Yoshihisa Hagihara, Tomoki Matsuda¶, and Noboru Yumoto||

From the Research Institute for Cell Engineering, National Institute of Advanced Industrial Science and Technology, 1-8-31 Midorigaoka, Ikeda, Osaka 563-8577, Japan and ^¶Institute for Protein Research, Osaka University, 3-2 Yamadaoka, Suita, Osaka 565-0871, Japan

We are interested in determining which amino acid pairs can be substituted for the disulfide (S–S) bonds in proteins without disrupting their native structures under physiological conditions. In this study, we focused on the intradomain S–S bonds in Ig fold domains and aimed to determine a simple rule for replacement of their S–S bonds. The cysteines of four different Ig fold domains were mutated randomly, and the amino acid pairs substituted for the S–S bonds were screened by the method utilizing a cellular quality control system. Among the 36 selected mutants, 31 were natively folded without S–S bonds, as judged from the cooperativity of thermal unfolding. In addition, the selected mutant llama heavy chain antibodies retained antigen-binding affinity. At least two of the pairs Ala:Ala, Ala:Val, Val: Ala, and Val:Val were found in the selected mutants for all four different Ig fold domains, and they were stably folded at 30 °C. This suggests that examination of these four pairs could be enough to obtain natively folded Ig fold domains without S–S bonds.

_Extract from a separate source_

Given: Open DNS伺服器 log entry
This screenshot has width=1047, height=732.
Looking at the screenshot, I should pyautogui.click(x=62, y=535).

Received for publication, April 12, 2005 , and in revised form, May 2, 2005.

^* This work was supported by a grant from the Japanese Ministry of Education, Culture, Sports, Science, and Technology (Support for Young Researchers with a Term). The costs of publication of this article were defrayed in part by the payment of page charges. This article must therefore be hereby marked "advertisement" in accordance with 18 U.S.C. Section 1734 solely to indicate this fact.

To whom correspondence may be addressed. Tel.: 81-72-751-9274; Fax: 81-72-751-9628; E-mail: hagihara-kappael{at}aist.go.jp. || To whom correspondence may be addressed. Tel.: 81-72-751-9521; Fax: 81-72-751-9628; E-mail: n-yumoto{at}aist.go.jp.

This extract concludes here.